→ 提供データ
_ _ _ _ _
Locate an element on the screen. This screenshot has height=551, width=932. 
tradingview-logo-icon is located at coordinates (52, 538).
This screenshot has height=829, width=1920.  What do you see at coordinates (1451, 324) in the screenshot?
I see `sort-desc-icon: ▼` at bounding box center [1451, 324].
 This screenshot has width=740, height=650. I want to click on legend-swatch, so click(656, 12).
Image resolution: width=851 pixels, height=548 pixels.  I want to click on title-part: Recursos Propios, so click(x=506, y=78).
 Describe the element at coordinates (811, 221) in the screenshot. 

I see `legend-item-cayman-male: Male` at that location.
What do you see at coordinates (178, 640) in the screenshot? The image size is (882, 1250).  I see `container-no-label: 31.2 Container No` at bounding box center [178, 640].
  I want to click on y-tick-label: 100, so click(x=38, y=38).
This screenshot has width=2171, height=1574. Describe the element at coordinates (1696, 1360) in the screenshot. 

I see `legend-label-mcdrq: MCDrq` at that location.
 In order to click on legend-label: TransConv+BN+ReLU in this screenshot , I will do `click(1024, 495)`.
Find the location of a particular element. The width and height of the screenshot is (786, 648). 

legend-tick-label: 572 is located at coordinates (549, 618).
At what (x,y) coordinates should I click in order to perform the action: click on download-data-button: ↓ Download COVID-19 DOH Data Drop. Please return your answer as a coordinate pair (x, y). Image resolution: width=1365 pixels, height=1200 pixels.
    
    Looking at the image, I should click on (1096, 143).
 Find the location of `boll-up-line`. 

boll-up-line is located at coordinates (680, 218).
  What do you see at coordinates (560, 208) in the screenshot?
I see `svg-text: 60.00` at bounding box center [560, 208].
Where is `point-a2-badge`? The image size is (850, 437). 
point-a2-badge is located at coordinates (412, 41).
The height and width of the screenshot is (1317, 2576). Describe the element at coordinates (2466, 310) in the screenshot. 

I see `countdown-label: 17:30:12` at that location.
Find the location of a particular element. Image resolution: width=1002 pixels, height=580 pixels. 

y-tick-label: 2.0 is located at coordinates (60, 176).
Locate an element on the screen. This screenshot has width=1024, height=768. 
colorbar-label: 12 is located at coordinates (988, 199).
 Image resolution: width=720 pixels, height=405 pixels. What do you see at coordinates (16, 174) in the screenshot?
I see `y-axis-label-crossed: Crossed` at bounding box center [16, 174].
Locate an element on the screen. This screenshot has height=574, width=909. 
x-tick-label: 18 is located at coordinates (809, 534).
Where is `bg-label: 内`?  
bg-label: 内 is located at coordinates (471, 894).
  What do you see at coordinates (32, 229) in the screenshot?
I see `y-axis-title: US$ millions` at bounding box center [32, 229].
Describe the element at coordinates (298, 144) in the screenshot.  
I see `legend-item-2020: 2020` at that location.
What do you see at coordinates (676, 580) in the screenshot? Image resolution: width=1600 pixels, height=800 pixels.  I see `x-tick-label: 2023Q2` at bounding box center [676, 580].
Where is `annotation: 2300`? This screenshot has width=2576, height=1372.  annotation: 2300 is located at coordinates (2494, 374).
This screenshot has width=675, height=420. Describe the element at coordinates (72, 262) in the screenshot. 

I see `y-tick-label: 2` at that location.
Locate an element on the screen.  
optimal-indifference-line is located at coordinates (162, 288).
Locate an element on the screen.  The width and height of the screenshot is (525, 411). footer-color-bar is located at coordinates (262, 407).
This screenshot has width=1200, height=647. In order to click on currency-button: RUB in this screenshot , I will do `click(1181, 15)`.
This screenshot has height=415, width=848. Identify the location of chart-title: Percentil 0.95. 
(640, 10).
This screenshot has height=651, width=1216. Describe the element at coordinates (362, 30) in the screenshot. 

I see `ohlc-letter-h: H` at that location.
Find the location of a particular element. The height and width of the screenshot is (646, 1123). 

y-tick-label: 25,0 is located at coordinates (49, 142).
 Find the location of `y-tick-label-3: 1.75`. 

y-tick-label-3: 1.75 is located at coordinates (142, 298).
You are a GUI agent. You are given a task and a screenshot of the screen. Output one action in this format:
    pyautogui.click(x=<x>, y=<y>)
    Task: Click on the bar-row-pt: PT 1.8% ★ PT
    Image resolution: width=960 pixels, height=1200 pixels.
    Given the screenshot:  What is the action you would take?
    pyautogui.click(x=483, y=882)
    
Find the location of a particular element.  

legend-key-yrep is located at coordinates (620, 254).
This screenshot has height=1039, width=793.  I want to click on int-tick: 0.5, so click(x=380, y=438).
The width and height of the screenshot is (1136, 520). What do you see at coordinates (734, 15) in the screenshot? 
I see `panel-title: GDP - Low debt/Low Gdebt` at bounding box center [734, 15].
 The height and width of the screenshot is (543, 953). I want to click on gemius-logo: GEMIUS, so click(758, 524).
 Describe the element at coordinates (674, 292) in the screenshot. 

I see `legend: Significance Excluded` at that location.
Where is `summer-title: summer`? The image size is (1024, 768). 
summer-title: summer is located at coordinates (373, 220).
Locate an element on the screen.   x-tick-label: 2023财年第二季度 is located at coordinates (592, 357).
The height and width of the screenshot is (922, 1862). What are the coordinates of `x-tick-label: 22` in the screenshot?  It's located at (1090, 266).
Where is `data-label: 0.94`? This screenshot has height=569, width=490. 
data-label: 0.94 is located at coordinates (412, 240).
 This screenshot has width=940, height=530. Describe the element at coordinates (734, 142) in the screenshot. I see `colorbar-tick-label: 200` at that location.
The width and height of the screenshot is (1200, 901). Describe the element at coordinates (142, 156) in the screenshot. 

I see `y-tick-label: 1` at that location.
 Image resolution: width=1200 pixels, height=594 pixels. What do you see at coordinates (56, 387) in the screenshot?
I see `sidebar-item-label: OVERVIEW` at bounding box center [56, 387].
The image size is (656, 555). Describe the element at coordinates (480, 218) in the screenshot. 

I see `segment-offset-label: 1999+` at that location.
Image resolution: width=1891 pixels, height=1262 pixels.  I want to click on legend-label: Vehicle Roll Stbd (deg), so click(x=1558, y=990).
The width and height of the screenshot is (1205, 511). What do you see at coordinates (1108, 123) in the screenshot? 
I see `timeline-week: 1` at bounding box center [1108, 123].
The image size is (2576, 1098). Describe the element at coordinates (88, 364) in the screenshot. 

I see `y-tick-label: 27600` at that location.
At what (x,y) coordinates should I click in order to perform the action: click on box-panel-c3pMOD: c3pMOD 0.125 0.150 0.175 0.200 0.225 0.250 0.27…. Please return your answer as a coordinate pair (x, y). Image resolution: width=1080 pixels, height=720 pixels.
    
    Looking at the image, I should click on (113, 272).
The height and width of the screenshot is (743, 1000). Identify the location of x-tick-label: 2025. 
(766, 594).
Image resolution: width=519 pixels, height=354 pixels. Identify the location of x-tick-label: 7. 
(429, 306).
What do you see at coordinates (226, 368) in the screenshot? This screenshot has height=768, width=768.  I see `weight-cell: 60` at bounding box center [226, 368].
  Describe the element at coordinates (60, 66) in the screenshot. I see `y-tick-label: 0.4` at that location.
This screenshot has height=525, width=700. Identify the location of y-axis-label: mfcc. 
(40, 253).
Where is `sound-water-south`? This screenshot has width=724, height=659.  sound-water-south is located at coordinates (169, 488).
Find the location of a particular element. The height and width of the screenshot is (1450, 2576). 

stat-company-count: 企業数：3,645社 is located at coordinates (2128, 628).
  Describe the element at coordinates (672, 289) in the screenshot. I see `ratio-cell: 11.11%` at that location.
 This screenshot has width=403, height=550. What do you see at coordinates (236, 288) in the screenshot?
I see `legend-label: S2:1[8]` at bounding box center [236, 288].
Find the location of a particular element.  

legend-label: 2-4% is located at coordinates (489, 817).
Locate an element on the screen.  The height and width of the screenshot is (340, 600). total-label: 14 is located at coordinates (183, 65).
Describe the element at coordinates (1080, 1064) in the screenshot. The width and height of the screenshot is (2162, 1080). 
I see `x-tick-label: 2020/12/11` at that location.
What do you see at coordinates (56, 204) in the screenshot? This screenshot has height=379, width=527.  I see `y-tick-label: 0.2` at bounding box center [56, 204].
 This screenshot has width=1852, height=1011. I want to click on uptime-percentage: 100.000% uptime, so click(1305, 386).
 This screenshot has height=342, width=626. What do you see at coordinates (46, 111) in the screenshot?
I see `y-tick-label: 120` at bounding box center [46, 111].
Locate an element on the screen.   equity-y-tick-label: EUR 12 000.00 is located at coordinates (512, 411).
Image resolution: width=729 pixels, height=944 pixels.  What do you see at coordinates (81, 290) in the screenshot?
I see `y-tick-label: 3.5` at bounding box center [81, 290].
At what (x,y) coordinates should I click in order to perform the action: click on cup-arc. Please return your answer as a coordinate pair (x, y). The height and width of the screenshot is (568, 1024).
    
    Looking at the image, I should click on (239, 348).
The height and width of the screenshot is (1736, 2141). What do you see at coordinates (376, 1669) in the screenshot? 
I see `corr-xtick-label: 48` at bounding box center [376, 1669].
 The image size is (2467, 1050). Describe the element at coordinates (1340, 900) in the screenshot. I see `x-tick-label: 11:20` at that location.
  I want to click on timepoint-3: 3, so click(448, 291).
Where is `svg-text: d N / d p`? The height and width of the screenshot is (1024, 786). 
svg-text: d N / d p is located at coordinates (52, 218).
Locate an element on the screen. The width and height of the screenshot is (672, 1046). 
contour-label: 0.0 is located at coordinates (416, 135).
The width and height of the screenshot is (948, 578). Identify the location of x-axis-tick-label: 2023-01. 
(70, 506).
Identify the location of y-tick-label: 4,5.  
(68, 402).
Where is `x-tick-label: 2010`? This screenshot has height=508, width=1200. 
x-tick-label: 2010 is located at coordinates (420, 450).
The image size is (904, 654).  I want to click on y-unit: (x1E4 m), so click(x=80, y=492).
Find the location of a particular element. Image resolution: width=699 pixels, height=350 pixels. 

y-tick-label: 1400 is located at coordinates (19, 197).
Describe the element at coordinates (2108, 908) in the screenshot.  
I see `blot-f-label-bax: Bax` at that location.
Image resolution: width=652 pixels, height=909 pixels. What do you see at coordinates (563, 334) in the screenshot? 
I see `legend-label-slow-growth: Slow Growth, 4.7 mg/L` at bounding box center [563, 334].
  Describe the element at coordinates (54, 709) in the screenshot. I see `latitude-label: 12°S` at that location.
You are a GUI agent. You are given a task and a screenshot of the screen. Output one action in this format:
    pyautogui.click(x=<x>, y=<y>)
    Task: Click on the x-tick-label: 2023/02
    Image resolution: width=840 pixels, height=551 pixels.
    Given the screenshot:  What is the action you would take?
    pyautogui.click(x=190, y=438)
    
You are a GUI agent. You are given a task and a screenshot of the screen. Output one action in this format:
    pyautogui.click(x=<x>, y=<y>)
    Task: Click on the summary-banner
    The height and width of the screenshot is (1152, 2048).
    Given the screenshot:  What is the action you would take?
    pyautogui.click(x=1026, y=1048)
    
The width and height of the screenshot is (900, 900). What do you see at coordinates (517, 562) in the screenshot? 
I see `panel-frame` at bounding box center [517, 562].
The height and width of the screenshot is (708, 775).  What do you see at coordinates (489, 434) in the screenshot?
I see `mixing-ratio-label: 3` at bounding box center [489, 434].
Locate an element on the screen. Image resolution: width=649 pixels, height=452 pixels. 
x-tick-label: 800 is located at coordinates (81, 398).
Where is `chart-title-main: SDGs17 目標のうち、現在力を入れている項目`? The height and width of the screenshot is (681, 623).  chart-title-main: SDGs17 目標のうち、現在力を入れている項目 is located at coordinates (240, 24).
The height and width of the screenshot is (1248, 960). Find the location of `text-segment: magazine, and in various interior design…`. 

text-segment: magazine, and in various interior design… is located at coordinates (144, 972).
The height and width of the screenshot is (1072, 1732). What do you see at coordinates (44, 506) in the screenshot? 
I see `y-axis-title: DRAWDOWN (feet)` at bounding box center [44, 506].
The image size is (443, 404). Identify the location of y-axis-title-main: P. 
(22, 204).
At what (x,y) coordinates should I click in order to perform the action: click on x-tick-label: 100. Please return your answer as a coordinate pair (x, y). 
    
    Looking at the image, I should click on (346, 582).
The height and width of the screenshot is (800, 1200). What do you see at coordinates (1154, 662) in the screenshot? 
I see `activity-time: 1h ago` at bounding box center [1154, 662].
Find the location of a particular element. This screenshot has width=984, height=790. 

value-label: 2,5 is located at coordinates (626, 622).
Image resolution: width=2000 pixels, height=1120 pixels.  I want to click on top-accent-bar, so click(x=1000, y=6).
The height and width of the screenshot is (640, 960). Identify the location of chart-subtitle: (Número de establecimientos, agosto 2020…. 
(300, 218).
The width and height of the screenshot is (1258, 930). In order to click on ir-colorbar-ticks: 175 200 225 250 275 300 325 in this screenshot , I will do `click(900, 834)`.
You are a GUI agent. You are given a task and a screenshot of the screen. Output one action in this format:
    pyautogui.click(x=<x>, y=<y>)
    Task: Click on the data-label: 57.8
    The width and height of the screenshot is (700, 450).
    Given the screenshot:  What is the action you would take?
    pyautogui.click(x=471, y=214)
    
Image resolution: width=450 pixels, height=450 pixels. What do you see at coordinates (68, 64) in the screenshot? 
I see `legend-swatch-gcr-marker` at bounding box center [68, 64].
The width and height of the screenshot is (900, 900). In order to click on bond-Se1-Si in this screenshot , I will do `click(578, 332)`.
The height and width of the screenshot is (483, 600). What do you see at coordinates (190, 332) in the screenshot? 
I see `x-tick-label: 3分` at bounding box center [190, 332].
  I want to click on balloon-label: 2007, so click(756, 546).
_ _ _ _ _
→ 取り組む課題
データの先頭の行から「tradingview-logo-icon is located」を含む行までを、両端の行も含めて一字一句変えずに書き写してください。

→ 記述回答
Locate an element on the screen. This screenshot has height=551, width=932. 
tradingview-logo-icon is located at coordinates (52, 538).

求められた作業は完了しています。